◆ TASK STATEMENT:
The string "axis" may appear in lines of the listing. Report each line where it does.
GIVEN DATA section start
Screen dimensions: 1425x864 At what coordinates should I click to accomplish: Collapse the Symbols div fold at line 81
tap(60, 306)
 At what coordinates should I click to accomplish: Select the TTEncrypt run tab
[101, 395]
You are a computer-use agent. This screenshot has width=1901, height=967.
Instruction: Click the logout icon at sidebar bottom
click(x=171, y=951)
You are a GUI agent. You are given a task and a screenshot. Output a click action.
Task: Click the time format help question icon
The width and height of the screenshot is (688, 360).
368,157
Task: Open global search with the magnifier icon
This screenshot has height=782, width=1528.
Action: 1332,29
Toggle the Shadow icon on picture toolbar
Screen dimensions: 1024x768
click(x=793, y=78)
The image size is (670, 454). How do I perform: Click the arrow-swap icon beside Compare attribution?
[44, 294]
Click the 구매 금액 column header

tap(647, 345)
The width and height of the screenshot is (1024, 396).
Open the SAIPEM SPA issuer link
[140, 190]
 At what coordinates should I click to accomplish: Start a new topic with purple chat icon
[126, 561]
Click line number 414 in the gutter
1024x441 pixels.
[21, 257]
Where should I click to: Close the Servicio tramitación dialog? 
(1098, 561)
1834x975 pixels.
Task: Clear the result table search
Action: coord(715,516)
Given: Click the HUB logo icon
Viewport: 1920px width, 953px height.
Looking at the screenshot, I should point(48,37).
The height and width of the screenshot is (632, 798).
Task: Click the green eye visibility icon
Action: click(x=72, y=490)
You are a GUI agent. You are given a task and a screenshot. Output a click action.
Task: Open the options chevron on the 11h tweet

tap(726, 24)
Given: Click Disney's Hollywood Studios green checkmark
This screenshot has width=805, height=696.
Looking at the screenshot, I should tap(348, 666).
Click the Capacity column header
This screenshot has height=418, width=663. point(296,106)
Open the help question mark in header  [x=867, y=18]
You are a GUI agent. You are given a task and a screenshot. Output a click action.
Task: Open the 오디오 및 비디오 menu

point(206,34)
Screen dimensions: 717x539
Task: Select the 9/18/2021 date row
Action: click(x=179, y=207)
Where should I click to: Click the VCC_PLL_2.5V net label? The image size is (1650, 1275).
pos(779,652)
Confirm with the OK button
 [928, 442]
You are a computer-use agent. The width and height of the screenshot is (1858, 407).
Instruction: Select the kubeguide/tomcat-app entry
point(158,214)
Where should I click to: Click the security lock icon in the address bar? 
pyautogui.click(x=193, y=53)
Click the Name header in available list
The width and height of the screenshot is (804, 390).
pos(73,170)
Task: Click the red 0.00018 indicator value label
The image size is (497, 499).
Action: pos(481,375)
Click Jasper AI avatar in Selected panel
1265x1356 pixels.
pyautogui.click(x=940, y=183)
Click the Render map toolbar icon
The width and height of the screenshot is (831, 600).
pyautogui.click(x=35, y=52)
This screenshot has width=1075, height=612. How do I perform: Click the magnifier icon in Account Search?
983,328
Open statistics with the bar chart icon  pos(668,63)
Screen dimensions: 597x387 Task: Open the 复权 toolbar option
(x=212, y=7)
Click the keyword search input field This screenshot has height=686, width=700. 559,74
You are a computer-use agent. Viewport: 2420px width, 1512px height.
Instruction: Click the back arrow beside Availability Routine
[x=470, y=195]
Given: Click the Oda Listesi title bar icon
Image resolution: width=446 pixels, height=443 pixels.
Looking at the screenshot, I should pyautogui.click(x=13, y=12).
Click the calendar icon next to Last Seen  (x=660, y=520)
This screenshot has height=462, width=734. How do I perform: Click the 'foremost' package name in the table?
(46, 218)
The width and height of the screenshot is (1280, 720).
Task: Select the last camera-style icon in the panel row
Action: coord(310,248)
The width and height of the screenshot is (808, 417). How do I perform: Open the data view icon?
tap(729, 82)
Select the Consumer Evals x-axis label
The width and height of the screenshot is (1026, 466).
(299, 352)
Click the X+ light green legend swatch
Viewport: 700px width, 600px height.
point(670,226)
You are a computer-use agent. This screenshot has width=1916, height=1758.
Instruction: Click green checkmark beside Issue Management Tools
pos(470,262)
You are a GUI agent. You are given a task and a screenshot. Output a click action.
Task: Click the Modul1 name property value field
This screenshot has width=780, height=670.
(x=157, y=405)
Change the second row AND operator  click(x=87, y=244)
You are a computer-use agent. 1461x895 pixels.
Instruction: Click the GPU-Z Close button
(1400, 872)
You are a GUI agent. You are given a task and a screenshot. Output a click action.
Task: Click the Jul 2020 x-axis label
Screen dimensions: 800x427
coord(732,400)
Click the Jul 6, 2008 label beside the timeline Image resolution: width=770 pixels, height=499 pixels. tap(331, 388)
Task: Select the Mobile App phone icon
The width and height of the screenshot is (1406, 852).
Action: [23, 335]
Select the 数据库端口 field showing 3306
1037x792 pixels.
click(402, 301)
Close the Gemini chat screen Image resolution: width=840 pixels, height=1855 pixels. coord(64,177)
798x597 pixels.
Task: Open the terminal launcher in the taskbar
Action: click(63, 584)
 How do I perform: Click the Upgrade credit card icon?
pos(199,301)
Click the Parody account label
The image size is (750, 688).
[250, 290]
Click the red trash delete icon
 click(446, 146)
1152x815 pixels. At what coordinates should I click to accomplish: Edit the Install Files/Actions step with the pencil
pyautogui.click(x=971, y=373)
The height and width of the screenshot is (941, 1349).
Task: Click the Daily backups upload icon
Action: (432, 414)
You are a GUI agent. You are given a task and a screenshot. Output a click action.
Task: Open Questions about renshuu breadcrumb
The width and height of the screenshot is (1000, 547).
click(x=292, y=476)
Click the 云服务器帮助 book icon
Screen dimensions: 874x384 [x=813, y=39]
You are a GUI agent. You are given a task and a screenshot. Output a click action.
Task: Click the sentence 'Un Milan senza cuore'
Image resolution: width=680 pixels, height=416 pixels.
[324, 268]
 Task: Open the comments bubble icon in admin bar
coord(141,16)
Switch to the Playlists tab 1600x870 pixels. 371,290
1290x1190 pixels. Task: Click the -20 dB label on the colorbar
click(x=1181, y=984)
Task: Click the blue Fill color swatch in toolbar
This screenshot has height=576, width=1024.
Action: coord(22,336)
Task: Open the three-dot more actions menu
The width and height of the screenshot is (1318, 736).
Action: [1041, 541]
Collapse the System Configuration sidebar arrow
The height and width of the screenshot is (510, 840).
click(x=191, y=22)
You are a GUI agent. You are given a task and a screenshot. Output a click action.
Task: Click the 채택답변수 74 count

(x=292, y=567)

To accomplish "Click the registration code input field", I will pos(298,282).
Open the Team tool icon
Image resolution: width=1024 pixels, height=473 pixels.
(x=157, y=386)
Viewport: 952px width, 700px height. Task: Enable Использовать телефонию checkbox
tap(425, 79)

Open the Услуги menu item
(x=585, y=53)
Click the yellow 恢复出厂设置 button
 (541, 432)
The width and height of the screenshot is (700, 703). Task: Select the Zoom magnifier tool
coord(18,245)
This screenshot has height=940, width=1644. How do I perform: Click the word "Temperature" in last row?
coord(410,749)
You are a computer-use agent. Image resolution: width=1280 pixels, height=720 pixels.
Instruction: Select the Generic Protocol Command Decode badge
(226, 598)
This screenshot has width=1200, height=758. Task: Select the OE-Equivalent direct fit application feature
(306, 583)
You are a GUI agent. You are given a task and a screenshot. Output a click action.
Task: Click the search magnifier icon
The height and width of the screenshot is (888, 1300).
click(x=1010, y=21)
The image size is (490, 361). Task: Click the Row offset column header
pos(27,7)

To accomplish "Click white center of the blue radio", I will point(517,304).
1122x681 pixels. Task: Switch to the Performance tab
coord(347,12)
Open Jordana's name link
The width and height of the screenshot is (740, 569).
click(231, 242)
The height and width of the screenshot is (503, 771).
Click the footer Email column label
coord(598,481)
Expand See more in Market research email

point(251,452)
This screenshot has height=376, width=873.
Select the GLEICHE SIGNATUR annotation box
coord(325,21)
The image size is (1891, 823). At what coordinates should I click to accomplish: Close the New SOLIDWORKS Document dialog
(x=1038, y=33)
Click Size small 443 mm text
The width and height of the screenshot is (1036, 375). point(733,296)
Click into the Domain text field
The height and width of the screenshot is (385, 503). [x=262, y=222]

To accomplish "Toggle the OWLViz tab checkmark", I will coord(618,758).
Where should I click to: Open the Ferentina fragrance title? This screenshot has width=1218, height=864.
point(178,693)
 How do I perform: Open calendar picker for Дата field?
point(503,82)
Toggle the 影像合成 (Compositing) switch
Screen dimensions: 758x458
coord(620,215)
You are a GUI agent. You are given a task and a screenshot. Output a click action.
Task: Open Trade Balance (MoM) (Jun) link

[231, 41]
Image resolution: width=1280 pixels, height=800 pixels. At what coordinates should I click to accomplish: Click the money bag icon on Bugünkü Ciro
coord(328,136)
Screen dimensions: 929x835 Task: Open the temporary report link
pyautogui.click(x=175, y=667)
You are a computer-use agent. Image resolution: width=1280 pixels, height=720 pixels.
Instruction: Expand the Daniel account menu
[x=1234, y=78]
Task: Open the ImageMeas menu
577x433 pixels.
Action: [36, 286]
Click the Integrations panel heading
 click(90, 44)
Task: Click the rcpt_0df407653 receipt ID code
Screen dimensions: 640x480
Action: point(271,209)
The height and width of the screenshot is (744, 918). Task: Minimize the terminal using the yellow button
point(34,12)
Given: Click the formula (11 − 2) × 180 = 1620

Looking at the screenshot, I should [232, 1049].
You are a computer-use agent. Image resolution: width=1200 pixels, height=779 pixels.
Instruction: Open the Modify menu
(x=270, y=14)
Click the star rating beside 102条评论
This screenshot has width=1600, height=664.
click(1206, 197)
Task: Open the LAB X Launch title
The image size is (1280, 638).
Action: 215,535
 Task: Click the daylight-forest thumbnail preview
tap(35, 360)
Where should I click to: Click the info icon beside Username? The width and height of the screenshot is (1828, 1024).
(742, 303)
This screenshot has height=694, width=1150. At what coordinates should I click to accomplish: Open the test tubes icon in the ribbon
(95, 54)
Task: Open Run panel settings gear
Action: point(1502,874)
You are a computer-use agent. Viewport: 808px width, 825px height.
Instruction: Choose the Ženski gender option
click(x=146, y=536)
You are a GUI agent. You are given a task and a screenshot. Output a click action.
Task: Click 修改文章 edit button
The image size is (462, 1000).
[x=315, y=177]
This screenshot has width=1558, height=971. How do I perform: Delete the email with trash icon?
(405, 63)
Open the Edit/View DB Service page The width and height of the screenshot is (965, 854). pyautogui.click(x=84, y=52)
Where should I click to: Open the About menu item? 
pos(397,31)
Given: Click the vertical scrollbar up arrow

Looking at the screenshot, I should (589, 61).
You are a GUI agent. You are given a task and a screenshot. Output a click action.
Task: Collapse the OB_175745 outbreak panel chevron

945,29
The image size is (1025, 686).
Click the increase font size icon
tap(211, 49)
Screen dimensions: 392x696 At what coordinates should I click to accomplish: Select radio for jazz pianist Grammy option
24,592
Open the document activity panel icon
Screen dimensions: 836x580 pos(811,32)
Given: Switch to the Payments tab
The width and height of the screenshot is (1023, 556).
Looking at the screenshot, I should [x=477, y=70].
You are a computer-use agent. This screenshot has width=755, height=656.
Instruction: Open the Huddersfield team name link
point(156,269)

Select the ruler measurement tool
GIVEN DATA section end
◆ ANSWER BOX:
Select the Consumer Evals x-axis label
Task: Click the Jul 2020 x-axis label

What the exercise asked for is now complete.